- **INSTRUCTION**
Transcribe the entire post about unsigned byte loads and JIT optimization word for word, with its original line breaks and punctuation.

>> Begin EXTRACTED TEXT

A question about bytecodes + unsigned load performance ./. add performace

Fri Jan 9 18:55:55 PST 2009

Am 10.01.2009 02:05, John Rose schrieb:
>
> Probably because (1) the bias of 128 can be folded into the address 
> mode of the instruction which implements cc[byte + 128], and (2) the 
> the 0xFF mask would need to be applied immediately when the byte is 
> loaded from memory, in order for the optimizer to fold (AndI 255 
> (LoadB p)) to (LoadUB p).  If the AndI gets separated from the LoadB 
> (perhaps via intervening Phi functions) then the optimizer cannot do 
> the peepholing.  But if the AndI/LoadB expression is placed in a 
> getUnsigned intrinsic m method, then the compiler will be able to see 
> both operations within the same small "window".
>
> (Regarding (1) you might ask why the +128 does not slow down the range 
> check.  That gets into details of range check elimination, but the 
> short answer is that the bias of 128 gets folded into the RCE 
> optimizations also.  A little more detail:  RCE works by iteration 
> space splitting, into pre/main/post loops usually, and the 
> calculations which govern those are add/subtract/compare/min/max 
> nests, into which the +128 merges nicely without adding much overhead.)
>
> Thanks for pointing out the +128 trick.  That's a good one!  I wish 
> the JIT could do it automagically, but I don't see how, since it 
> probably requires swapping the halves of a table structures, and our 
> optimizer is not nearly that heroic.

The code, for which the table swapping is done :

    byte[] byteBuf;
    char[] charBuf;
    int j = offset;
    for (int i=0; i<buf.length; i++,j++)
        charBuf[j] = decode(byteBuf[i]);
    ....
    public char decode(byte inByte) throws UnmappableCharacterException, 
MalformedInputException { // maybe overridden
        return b2cMap[inByte + 0x80];
    }

I wish, the JIT could see, that the inByte comes out of a byte[], so if 
loaded as unsigned byte directly by native CPU opcode, there is nothing 
to mask by [.. & 0xFF], which should be faster than +128 in any case.
Do you see any chance, that HotSpot optimizer could be enhanced in that 
way, because the loop, we are speaking about, is the central loop in all 
charset coders of the JVM.

-Ulf

>> End EXTRACTED TEXT
>> Begin DATA SEGMENT

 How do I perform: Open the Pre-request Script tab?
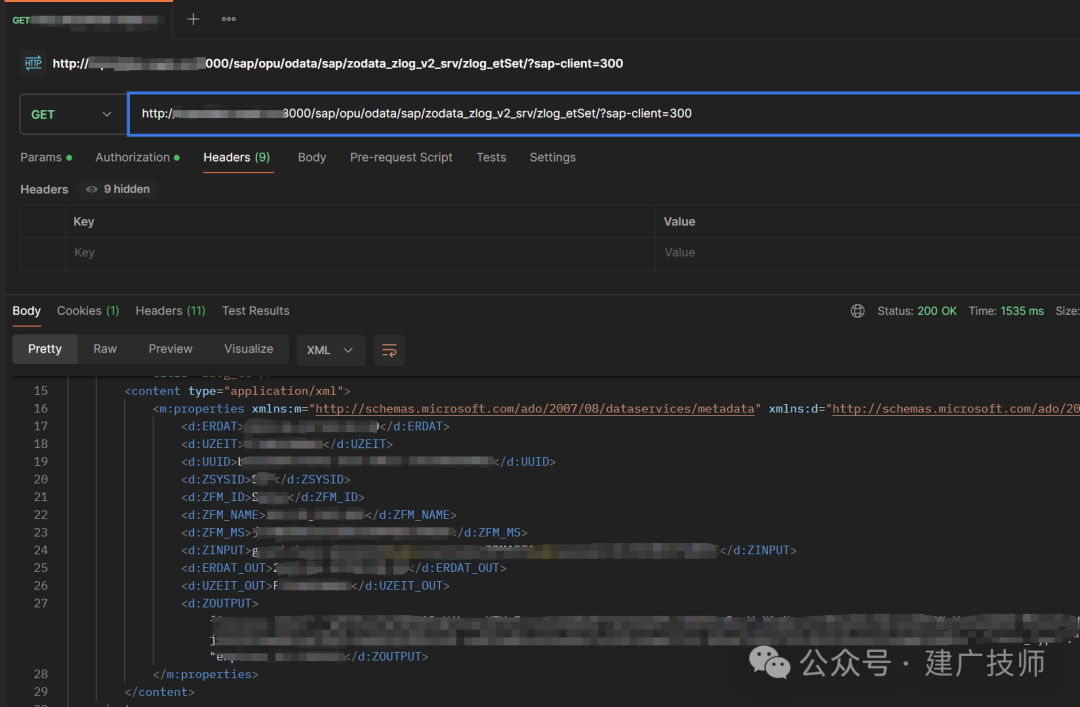(401, 158)
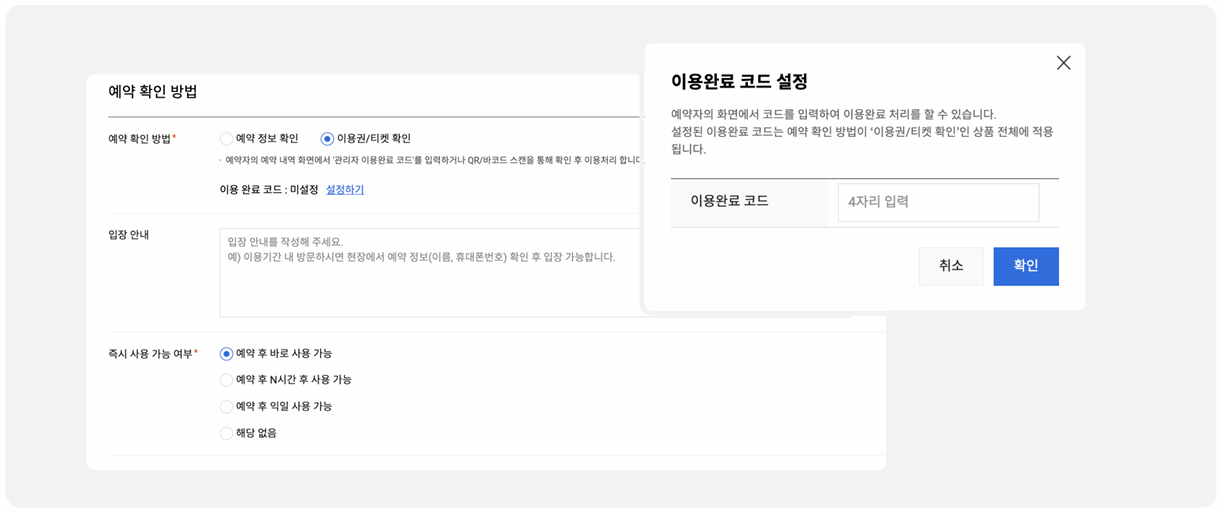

>> End DATA SEGMENT

- **TASK RESULT**
A question about bytecodes + unsigned load performance ./. add performace

Fri Jan 9 18:55:55 PST 2009

Am 10.01.2009 02:05, John Rose schrieb:
>
> Probably because (1) the bias of 128 can be folded into the address 
> mode of the instruction which implements cc[byte + 128], and (2) the 
> the 0xFF mask would need to be applied immediately when the byte is 
> loaded from memory, in order for the optimizer to fold (AndI 255 
> (LoadB p)) to (LoadUB p).  If the AndI gets separated from the LoadB 
> (perhaps via intervening Phi functions) then the optimizer cannot do 
> the peepholing.  But if the AndI/LoadB expression is placed in a 
> getUnsigned intrinsic m method, then the compiler will be able to see 
> both operations within the same small "window".
>
> (Regarding (1) you might ask why the +128 does not slow down the range 
> check.  That gets into details of range check elimination, but the 
> short answer is that the bias of 128 gets folded into the RCE 
> optimizations also.  A little more detail:  RCE works by iteration 
> space splitting, into pre/main/post loops usually, and the 
> calculations which govern those are add/subtract/compare/min/max 
> nests, into which the +128 merges nicely without adding much overhead.)
>
> Thanks for pointing out the +128 trick.  That's a good one!  I wish 
> the JIT could do it automagically, but I don't see how, since it 
> probably requires swapping the halves of a table structures, and our 
> optimizer is not nearly that heroic.

The code, for which the table swapping is done :

    byte[] byteBuf;
    char[] charBuf;
    int j = offset;
    for (int i=0; i<buf.length; i++,j++)
        charBuf[j] = decode(byteBuf[i]);
    ....
    public char decode(byte inByte) throws UnmappableCharacterException, 
MalformedInputException { // maybe overridden
        return b2cMap[inByte + 0x80];
    }

I wish, the JIT could see, that the inByte comes out of a byte[], so if 
loaded as unsigned byte directly by native CPU opcode, there is nothing 
to mask by [.. & 0xFF], which should be faster than +128 in any case.
Do you see any chance, that HotSpot optimizer could be enhanced in that 
way, because the loop, we are speaking about, is the central loop in all 
charset coders of the JVM.

-Ulf